The grocery man admitted he never
loved very hard, but he knew a little something about it from-an aunt of his, who got mashed on a Chicago drummer. “But your father must be having a rest while your whole mind is occupied with your love affair,” said he.
“Yes,” says the boy, with a vacant look, “I take no interest in the pleasure of the chase any more, though I did have a little quiet fun this morning at the breakfast table. You see Pa is the contrariest man ever was. If I complain that anything at the table don’t taste good, Pa says it is all right. This morning I took the syrup pitcher and emptied out the white syrup and put in some cod liver oil that Ma is taking for her cough. I put some on my pancakes and pretended to taste of it, and I told Pa the syrup was sour and not fit to eat. Pa was mad in a second, and he poured out some on his pancakes, and said I was getting too confounded particular. He said the syrup was good enough for him, and he sopped his pancakes in it and fired some down his neck. He is a gaul durned hypocrite, that’s what he is. I could see by his face that the cod liver oil was nearly killing him, but he said that syrup was all right, and if I didn’t eat mine he would break my back, and by gosh, I had to eat it, and Pa said he guessed he hadn’t got much appetite, and he would just drink a cup of coffee and eat a donut.
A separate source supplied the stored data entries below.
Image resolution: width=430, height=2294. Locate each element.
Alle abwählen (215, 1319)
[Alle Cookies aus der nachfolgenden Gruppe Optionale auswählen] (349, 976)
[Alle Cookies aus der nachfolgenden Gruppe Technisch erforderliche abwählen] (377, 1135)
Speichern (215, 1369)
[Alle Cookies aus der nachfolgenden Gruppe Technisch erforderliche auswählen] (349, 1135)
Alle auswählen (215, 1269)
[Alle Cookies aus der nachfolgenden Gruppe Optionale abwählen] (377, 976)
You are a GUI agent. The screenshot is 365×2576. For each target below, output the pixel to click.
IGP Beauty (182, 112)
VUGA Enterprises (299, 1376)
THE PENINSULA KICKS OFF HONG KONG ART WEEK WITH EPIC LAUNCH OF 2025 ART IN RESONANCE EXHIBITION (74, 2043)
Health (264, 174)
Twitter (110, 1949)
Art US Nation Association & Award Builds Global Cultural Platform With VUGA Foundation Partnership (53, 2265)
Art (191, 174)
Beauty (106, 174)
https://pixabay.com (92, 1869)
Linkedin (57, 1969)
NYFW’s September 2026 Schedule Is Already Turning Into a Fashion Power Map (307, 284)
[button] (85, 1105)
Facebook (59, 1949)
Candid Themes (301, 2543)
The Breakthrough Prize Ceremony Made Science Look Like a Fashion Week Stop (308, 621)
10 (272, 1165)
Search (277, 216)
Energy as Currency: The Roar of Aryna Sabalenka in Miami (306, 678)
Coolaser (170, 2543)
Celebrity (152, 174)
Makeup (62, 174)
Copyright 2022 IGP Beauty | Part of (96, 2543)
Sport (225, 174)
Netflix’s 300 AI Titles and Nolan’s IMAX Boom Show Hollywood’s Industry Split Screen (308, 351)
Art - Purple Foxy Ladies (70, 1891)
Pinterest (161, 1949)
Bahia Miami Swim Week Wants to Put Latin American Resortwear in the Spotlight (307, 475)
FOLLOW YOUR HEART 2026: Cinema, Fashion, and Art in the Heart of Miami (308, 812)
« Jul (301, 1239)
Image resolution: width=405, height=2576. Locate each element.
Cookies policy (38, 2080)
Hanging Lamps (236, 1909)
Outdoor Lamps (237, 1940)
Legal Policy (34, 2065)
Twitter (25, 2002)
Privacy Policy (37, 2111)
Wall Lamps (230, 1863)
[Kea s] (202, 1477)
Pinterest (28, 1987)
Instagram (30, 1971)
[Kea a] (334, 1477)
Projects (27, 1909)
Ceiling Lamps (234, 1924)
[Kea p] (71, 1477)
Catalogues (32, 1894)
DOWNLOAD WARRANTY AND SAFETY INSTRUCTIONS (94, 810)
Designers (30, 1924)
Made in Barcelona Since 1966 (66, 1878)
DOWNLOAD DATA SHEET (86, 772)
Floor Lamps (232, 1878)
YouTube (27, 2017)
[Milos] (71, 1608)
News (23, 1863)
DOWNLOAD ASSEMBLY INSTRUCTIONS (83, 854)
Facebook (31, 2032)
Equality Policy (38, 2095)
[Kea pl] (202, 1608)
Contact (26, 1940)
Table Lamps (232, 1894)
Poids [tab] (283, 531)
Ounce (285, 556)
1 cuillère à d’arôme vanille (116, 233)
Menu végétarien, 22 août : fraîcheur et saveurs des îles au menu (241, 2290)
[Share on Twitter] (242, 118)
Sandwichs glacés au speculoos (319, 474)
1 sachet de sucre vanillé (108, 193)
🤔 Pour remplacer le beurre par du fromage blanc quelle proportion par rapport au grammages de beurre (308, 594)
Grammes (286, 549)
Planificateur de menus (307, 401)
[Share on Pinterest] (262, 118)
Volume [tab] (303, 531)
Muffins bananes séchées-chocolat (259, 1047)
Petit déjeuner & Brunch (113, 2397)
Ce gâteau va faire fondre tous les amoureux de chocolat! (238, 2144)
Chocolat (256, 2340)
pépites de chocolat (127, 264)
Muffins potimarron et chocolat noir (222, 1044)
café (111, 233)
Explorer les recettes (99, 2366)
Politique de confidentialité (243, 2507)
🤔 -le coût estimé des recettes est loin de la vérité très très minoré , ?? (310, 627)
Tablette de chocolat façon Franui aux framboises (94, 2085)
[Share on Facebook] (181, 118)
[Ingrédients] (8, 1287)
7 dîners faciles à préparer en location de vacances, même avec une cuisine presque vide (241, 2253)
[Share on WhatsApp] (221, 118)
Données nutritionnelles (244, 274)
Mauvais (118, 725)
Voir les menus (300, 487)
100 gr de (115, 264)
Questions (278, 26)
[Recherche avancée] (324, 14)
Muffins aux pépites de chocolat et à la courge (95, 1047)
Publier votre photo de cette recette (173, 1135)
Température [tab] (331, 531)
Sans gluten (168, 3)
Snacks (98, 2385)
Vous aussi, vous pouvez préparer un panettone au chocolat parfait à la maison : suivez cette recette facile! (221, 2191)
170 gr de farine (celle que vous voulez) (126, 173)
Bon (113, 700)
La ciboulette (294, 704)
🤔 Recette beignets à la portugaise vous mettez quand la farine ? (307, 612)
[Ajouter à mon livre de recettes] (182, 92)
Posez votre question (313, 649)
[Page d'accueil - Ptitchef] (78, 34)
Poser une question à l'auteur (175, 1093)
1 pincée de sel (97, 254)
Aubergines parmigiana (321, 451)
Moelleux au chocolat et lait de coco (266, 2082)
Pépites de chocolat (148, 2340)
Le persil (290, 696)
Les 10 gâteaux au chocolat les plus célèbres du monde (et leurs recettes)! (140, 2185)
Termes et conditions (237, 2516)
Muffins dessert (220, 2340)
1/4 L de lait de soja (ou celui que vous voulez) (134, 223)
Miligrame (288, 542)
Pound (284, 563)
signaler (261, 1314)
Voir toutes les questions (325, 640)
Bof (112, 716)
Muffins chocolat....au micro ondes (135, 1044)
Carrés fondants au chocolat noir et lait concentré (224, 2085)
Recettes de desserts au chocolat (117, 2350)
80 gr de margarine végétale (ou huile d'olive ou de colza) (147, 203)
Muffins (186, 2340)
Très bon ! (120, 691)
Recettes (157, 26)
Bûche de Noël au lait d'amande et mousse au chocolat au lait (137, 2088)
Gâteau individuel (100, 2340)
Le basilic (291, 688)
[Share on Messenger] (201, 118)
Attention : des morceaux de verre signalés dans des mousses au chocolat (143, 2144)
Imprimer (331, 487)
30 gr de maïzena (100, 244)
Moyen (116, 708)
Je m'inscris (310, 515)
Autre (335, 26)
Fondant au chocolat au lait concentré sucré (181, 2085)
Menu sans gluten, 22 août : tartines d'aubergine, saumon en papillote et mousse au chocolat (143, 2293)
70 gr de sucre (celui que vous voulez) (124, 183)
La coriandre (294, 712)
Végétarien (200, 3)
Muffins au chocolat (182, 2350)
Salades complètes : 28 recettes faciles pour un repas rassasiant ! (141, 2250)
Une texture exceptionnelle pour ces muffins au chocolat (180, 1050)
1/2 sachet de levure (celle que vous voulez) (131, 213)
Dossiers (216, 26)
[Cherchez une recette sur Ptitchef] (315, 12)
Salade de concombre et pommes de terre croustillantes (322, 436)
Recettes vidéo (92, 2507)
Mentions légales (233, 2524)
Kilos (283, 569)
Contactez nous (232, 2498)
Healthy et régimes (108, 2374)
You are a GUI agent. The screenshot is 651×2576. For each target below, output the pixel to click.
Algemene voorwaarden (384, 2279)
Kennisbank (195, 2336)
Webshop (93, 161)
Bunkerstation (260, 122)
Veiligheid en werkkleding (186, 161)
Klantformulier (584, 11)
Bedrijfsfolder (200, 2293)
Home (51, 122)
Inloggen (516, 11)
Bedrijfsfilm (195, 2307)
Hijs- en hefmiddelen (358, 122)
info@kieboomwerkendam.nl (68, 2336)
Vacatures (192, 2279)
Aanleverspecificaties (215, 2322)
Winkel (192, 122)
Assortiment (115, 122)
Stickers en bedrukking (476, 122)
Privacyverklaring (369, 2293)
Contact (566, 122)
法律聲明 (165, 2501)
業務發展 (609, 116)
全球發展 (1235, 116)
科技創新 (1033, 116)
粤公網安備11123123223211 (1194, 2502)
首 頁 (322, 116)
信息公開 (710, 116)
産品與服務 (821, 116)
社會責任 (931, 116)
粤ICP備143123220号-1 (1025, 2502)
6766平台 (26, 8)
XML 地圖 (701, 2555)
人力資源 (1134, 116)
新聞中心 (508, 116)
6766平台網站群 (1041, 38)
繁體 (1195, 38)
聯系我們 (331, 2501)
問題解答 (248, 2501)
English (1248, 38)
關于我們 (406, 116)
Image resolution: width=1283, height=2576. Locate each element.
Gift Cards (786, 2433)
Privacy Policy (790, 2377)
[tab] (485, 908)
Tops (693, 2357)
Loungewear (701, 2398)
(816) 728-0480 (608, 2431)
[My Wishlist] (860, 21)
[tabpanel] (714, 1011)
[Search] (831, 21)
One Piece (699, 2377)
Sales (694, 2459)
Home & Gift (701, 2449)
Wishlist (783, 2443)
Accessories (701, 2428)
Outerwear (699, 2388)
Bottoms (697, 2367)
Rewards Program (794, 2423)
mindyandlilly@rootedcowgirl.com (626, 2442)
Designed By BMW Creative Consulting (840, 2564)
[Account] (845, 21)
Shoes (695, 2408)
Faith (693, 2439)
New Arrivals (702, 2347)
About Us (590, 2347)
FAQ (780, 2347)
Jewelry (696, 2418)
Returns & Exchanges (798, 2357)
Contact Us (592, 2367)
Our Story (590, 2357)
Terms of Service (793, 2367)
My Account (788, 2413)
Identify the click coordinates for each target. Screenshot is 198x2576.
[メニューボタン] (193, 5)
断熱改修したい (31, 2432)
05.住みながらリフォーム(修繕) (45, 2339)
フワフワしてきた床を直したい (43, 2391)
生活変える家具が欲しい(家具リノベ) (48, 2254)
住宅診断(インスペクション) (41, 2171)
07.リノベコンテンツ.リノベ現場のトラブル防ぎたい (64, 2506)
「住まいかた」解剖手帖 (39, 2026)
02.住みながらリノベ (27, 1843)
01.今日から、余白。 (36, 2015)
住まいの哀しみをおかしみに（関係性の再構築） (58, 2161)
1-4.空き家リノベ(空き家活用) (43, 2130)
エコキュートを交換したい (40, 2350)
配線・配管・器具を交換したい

“I like to dide, and that is one thing, I think, that makes this disappointment in love harder to bear. But I felt sorry for Ma. Ma ain’t got a very strong stummick, and when she got some of that cod liver oil in her mouth she went right up stairs, sicker’n a horse, and Pa had to help her, and she had noo-ralgia all the morning. I eat pickles to take the taste out of my mouth, and then I laid for the hired girls. They eat too much syrup, anyway, and when they got on to that cod liver oil, and swallowed a lot of it, one of them, a nirish girl, she got up from the table and put her hand on her corset, and said, “howly Jaysus,” and went out in the kitchen, as pale as Ma is when she has powder on her face, and the other girl who is Dutch, she swallowed a pancake and said, “Mine Gott, vas de matter from me,” and she went out and leaned on the coal bin, then they talked Irish and Dutch, and got clubs, and started to look for me, and I thought I would come over here.